(Saved data entries)
##########
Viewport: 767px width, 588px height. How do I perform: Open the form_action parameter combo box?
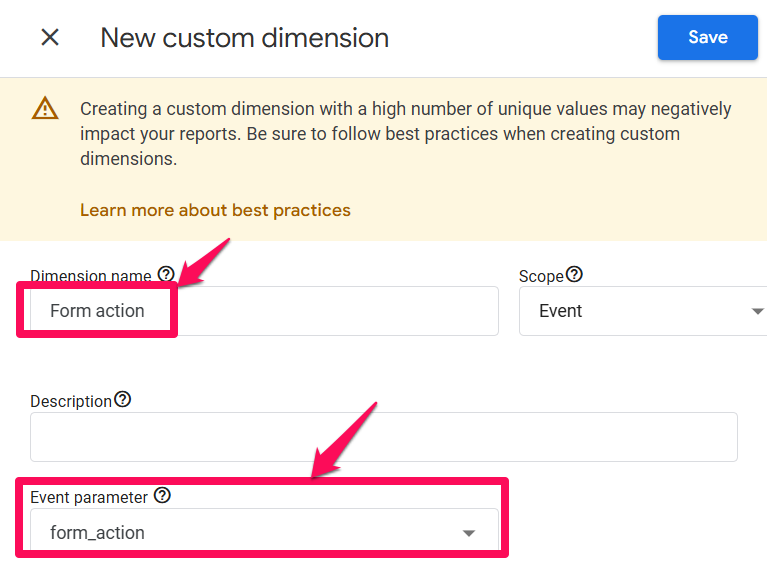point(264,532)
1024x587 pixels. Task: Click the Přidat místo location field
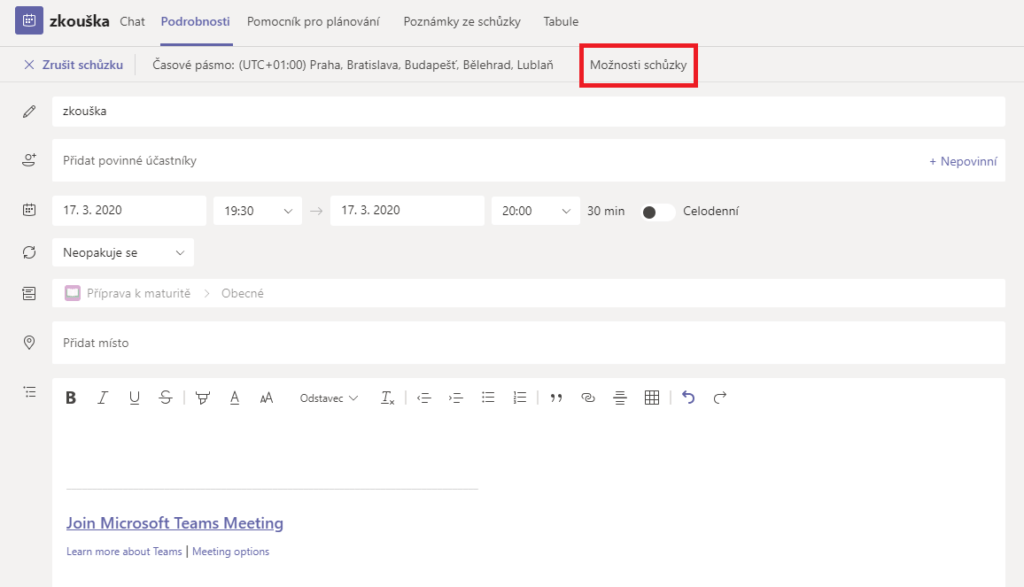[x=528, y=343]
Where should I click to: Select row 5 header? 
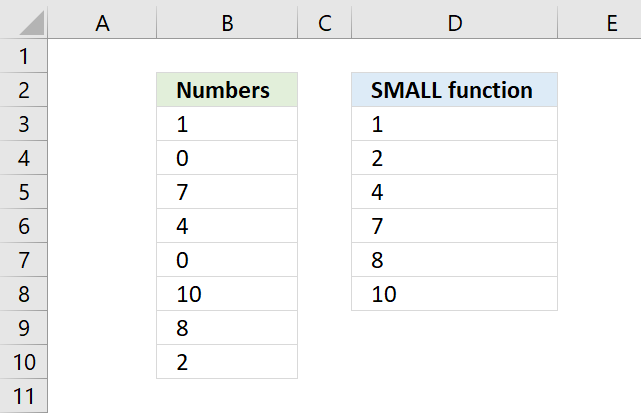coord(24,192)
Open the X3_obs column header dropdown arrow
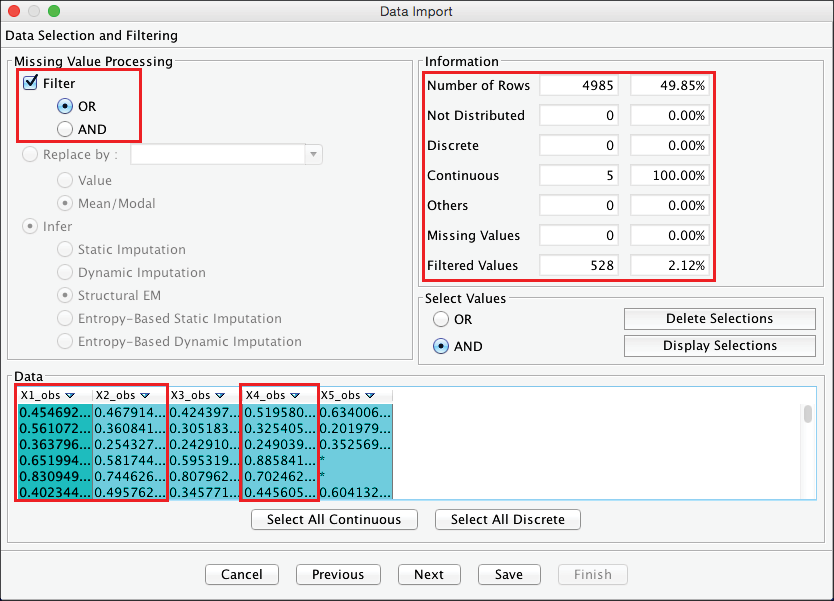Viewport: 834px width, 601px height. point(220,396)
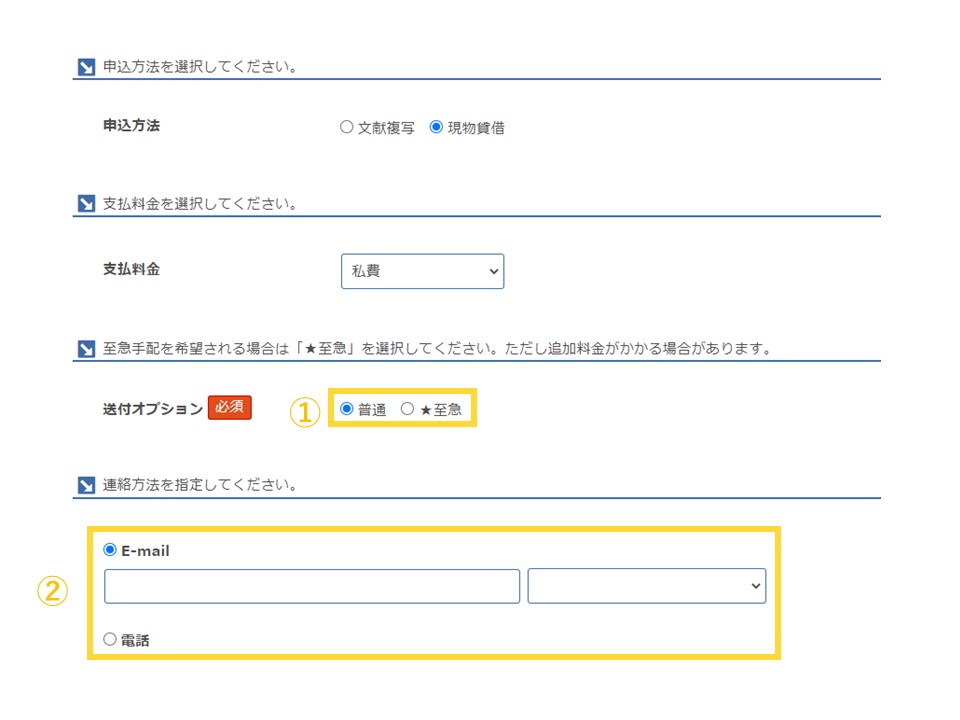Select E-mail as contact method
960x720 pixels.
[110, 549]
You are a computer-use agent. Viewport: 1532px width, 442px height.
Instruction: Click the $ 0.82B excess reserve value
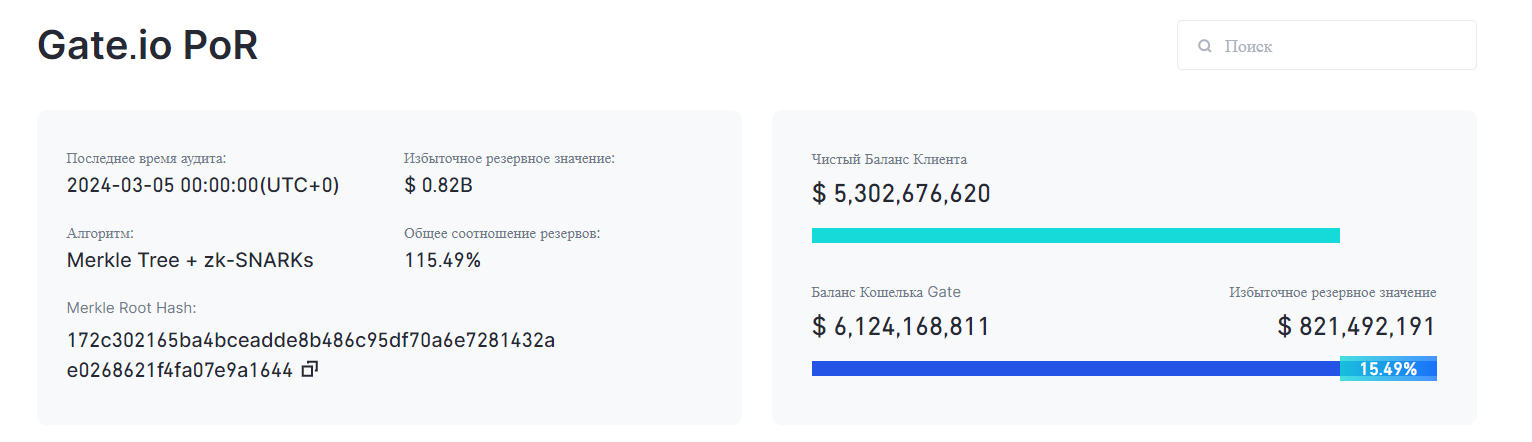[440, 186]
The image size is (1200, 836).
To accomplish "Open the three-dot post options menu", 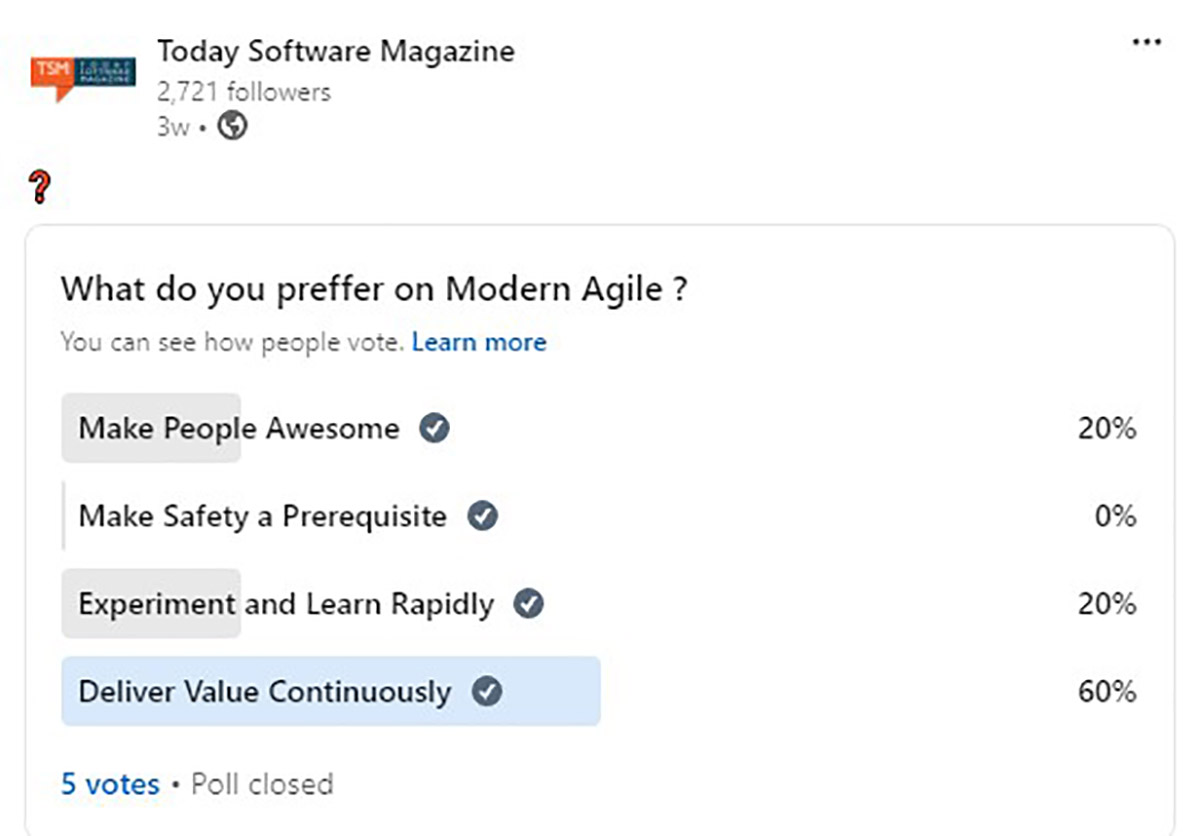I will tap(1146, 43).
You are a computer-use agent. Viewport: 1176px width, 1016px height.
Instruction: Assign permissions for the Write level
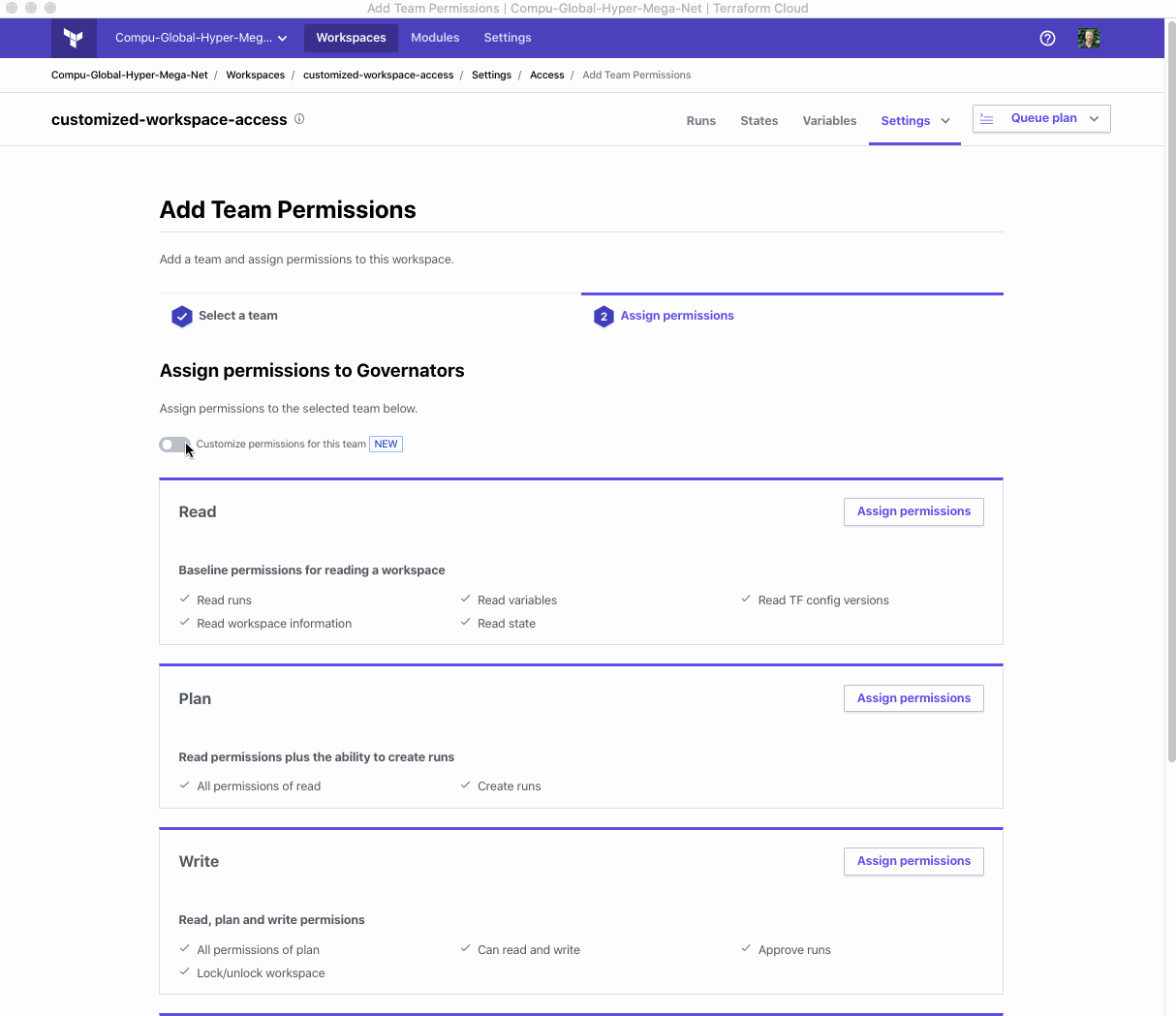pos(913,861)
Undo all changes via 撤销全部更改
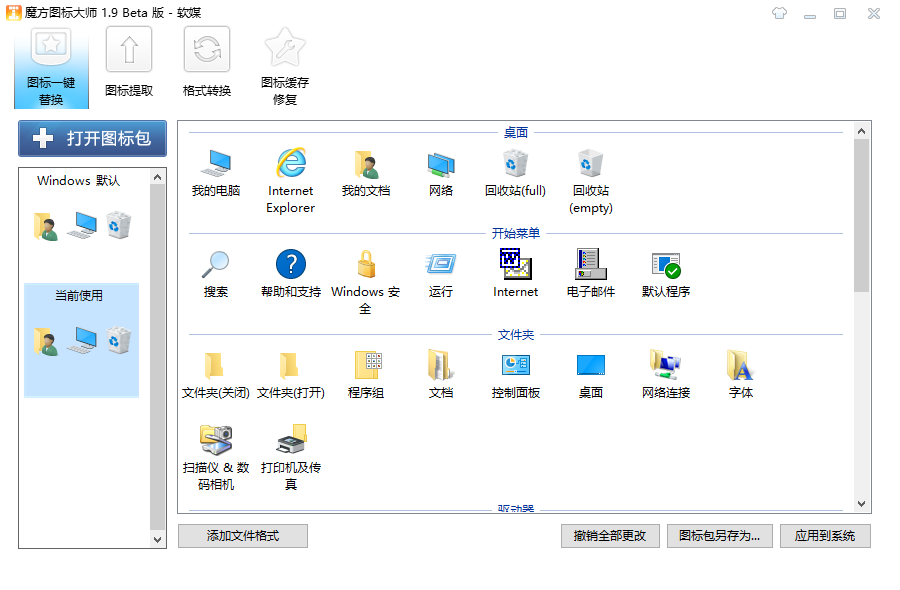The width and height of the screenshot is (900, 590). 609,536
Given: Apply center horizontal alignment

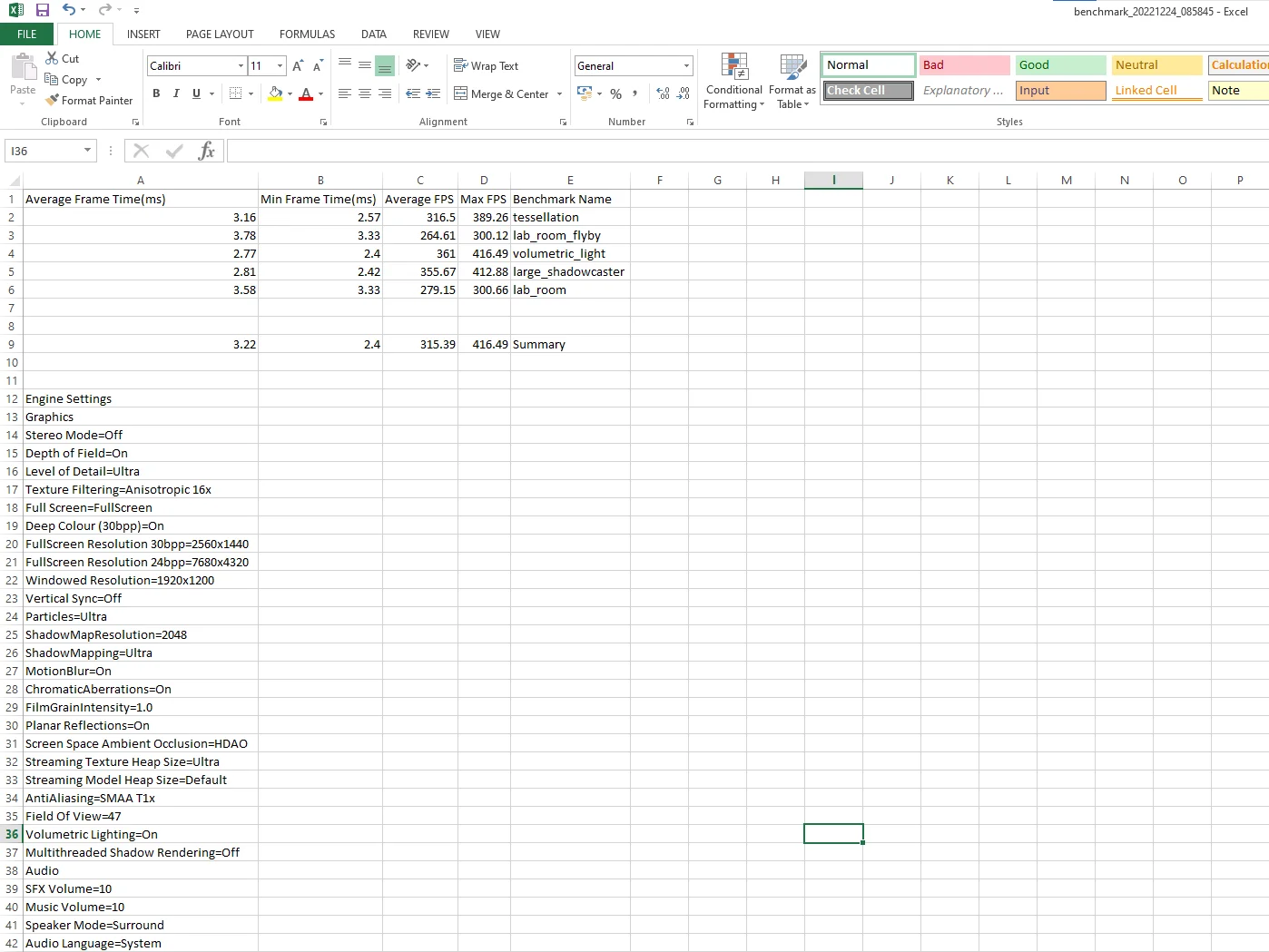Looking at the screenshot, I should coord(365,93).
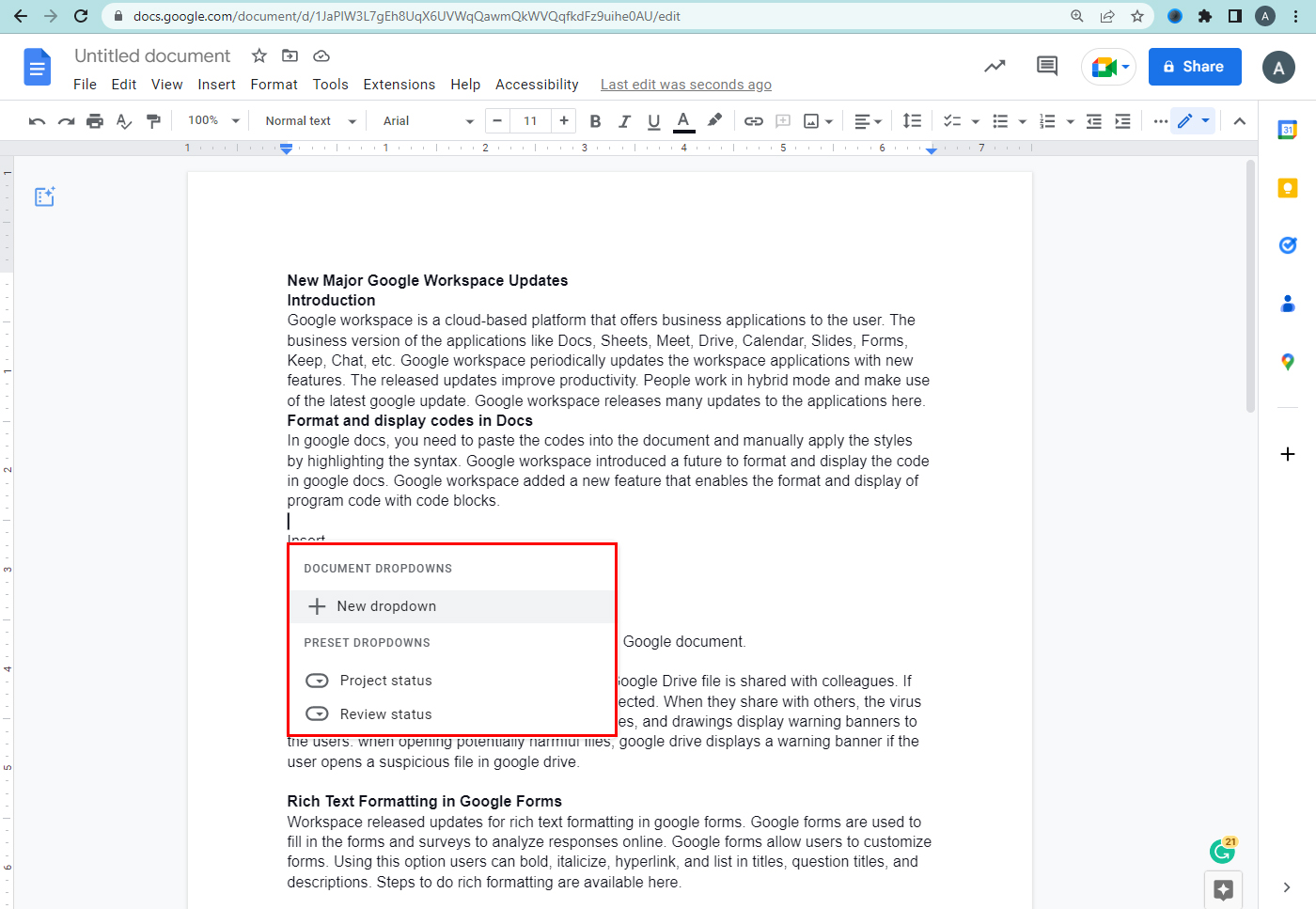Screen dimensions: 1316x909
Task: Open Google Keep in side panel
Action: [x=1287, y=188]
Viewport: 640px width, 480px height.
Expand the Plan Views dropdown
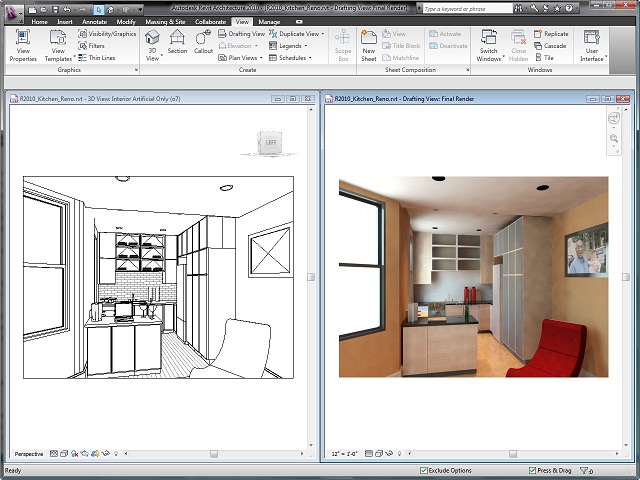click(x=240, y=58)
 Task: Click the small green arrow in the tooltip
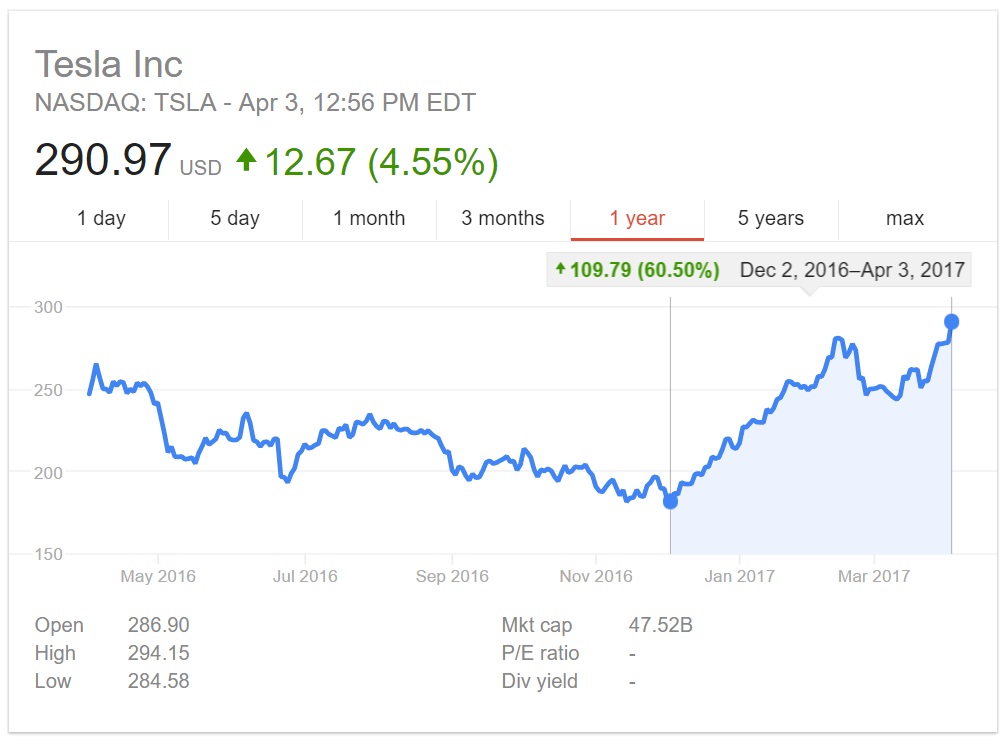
##########
> _REQUIREMENT_:
Please find all lines of the entries that hold the string "computer" and copy them.

> _OUTPUT_:
You are a computer-use agent. Viewport: 1532px width, 442px height.
You are a computer-use agent. Viewport: 1176px width, 1016px height.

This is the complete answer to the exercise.